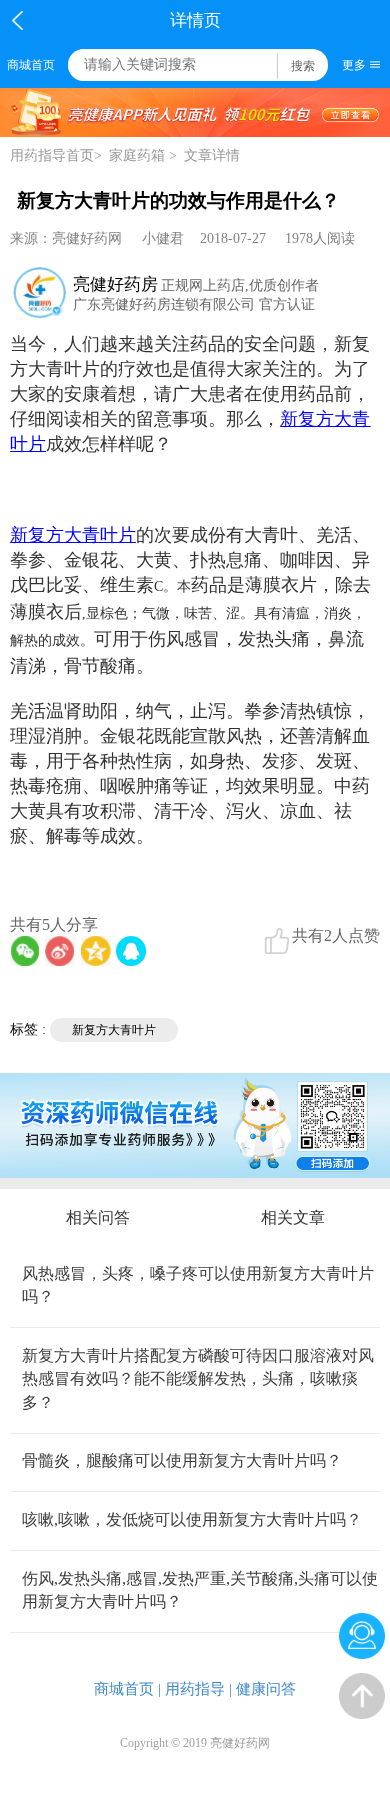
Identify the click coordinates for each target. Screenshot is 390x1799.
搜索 (303, 66)
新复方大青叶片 (114, 1030)
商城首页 (31, 65)
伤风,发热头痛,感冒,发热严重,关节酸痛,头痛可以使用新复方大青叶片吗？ (200, 1590)
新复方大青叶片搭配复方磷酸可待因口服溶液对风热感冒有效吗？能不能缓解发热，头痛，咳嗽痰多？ (198, 1379)
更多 (354, 65)
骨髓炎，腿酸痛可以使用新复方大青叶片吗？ (182, 1460)
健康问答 (266, 1689)
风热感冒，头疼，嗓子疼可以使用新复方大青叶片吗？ (198, 1285)
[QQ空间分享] (96, 951)
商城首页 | (127, 1689)
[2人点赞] (277, 941)
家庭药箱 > (143, 155)
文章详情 (212, 155)
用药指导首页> (56, 155)
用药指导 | (198, 1689)
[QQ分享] (131, 951)
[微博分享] (60, 951)
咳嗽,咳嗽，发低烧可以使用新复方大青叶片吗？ (192, 1519)
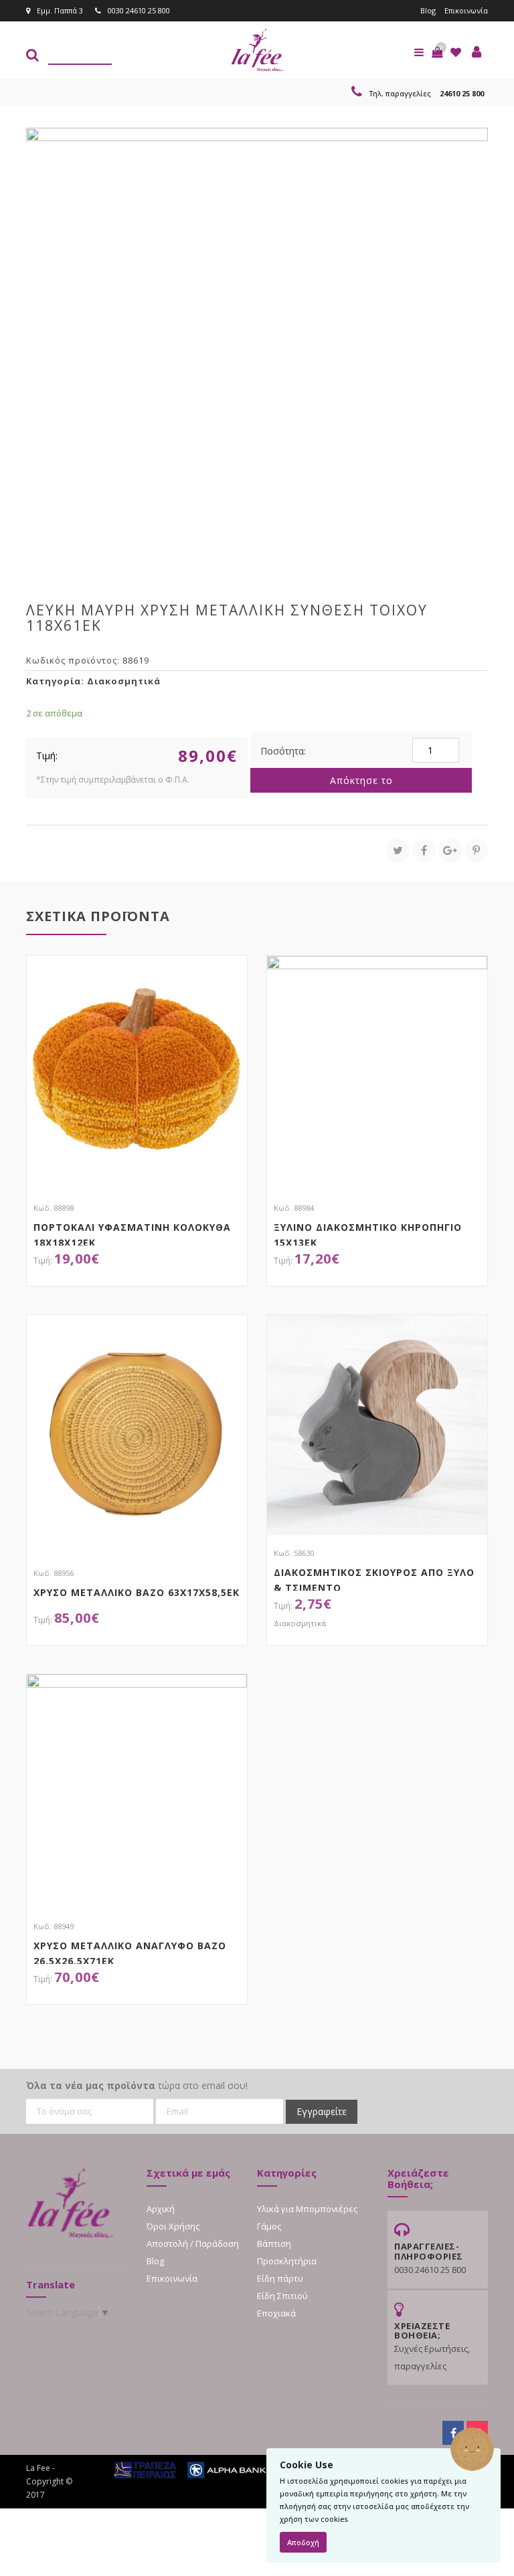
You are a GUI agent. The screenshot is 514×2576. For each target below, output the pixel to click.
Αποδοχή (303, 2542)
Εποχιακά (276, 2313)
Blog (428, 10)
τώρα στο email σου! (137, 2085)
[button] (437, 52)
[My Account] (476, 52)
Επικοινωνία (466, 10)
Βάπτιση (274, 2244)
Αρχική (161, 2209)
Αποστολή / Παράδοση (193, 2244)
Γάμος (269, 2226)
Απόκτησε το (361, 780)
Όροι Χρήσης (173, 2226)
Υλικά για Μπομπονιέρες (307, 2209)
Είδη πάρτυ (280, 2278)
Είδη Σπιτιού (282, 2296)
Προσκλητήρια (287, 2261)
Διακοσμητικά (124, 681)
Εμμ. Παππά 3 (60, 10)
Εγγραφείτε (321, 2111)
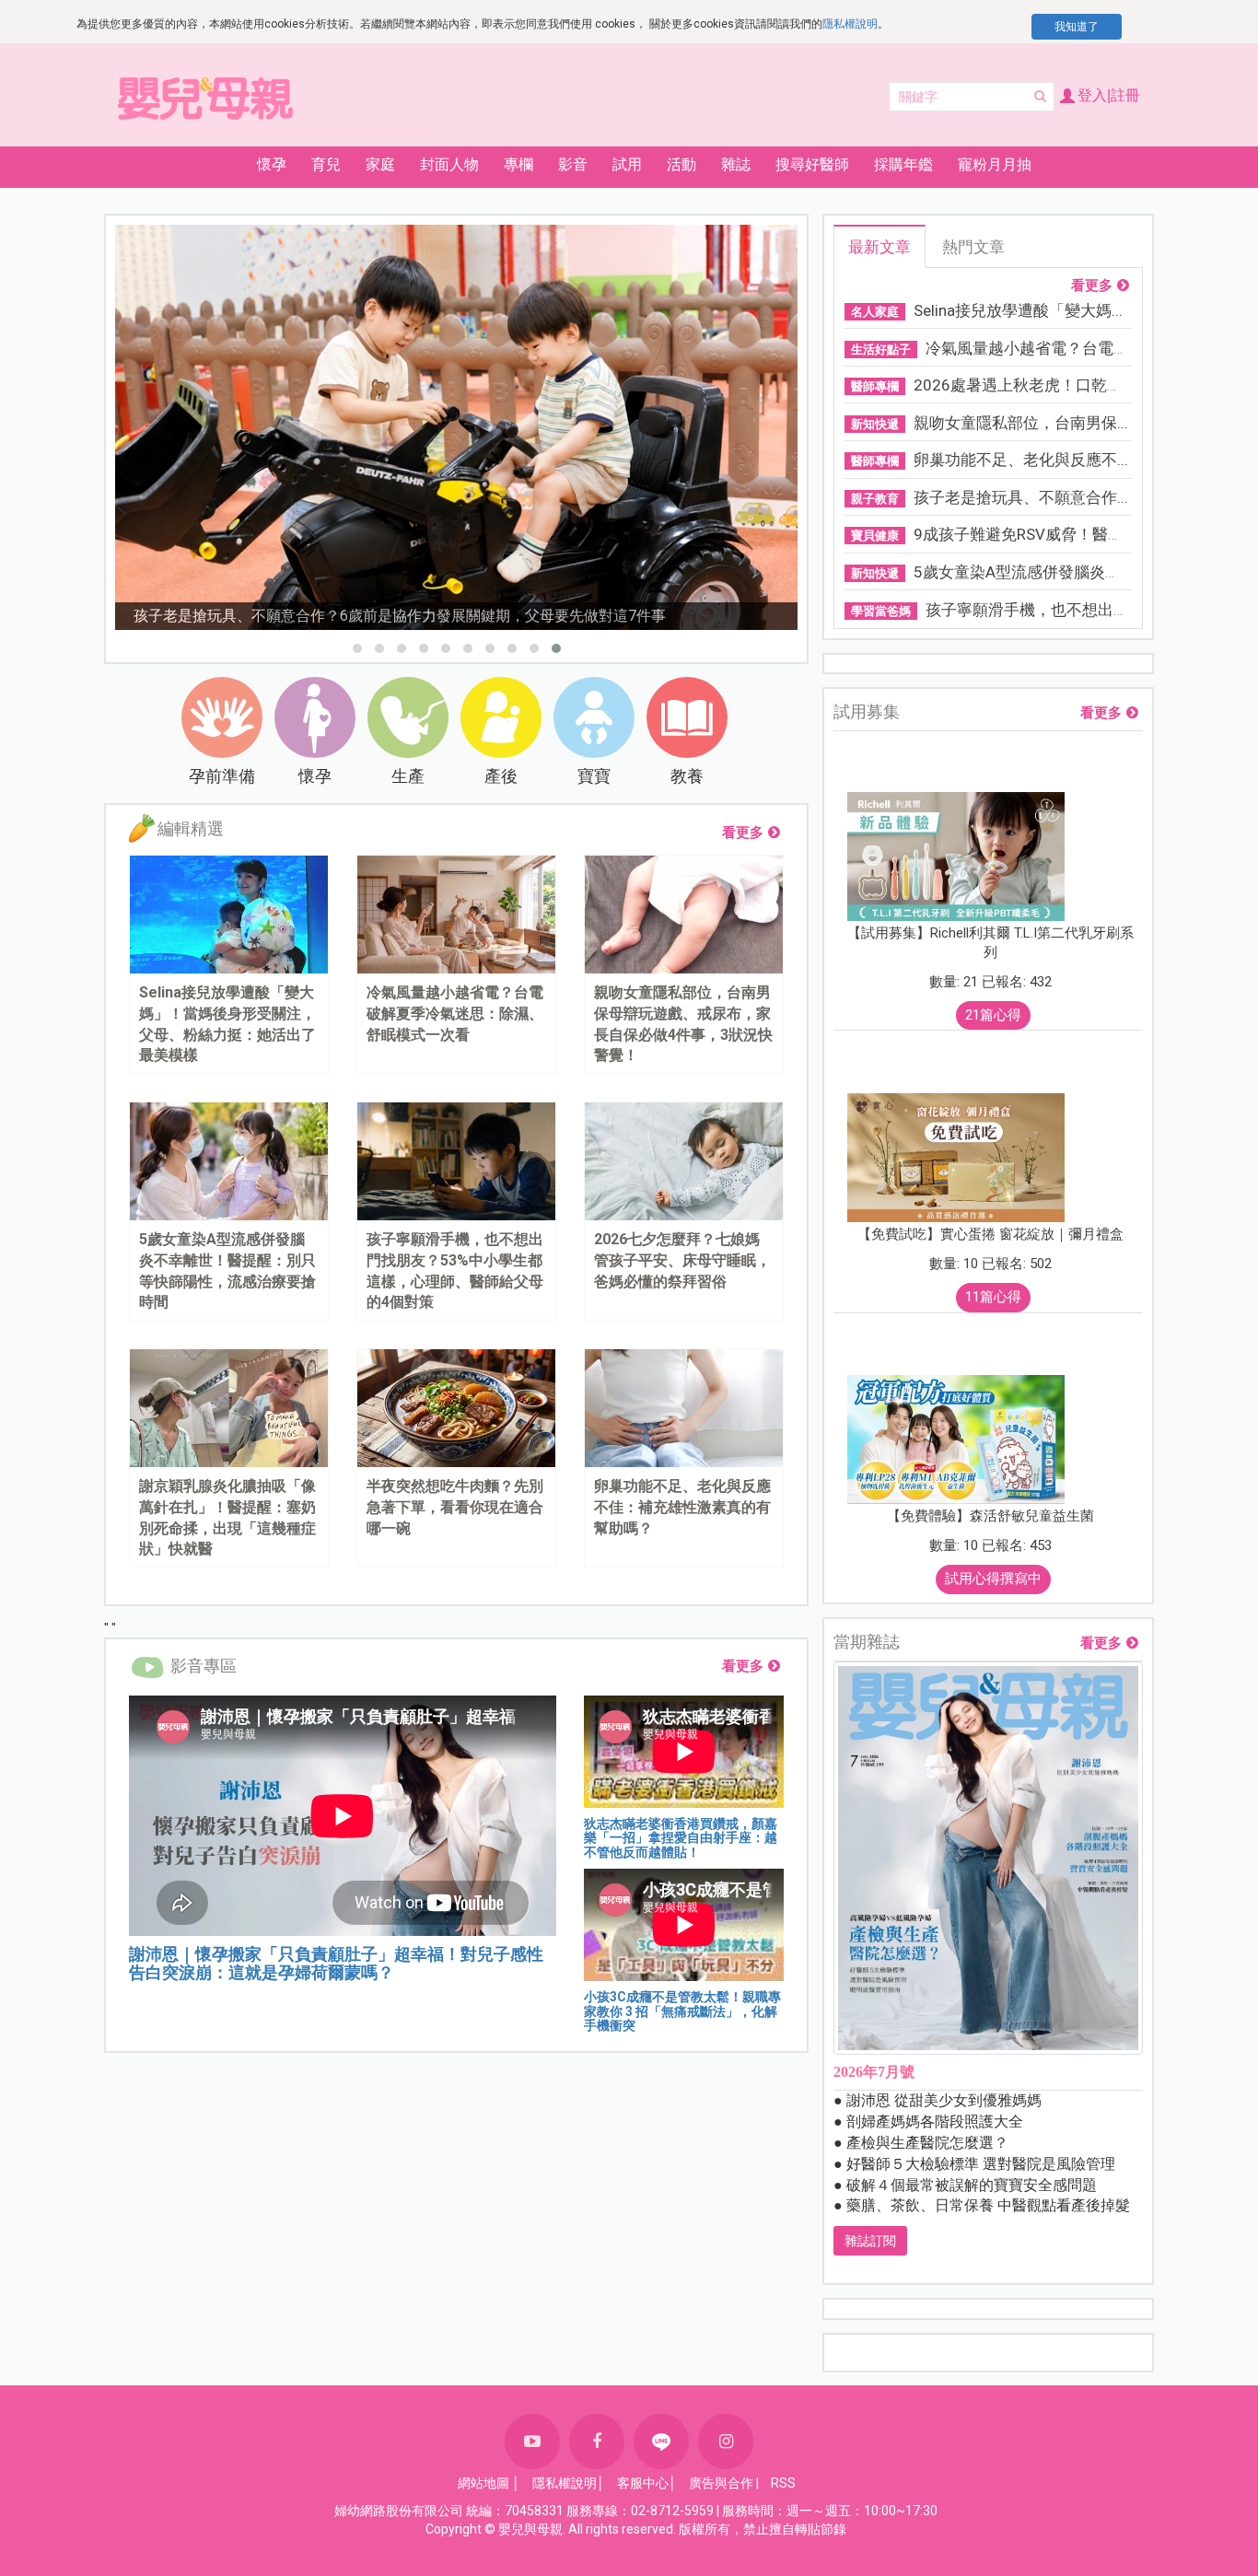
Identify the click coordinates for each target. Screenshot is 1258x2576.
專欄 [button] (518, 164)
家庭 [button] (380, 164)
========================================================================
(REQUIRED ACTION) Return only the lines that start at the line containing "[My Account] (476, 52)" and finish at the last line of the entries, exactly as written and without pictures.

(RESULT OF THIS TASK)
[My Account] (476, 52)
Επικοινωνία (466, 10)
Βάπτιση (274, 2244)
Αρχική (161, 2209)
Αποστολή / Παράδοση (193, 2244)
Γάμος (269, 2226)
Απόκτησε το (361, 780)
Όροι Χρήσης (173, 2226)
Υλικά για Μπομπονιέρες (307, 2209)
Είδη πάρτυ (280, 2278)
Είδη Σπιτιού (282, 2296)
Προσκλητήρια (287, 2261)
Διακοσμητικά (124, 681)
Εμμ. Παππά 3 (60, 10)
Εγγραφείτε (321, 2111)
Identify the click coordinates for each target. Screenshot is 1258x2576.
專欄 [button] (518, 164)
家庭 [button] (380, 164)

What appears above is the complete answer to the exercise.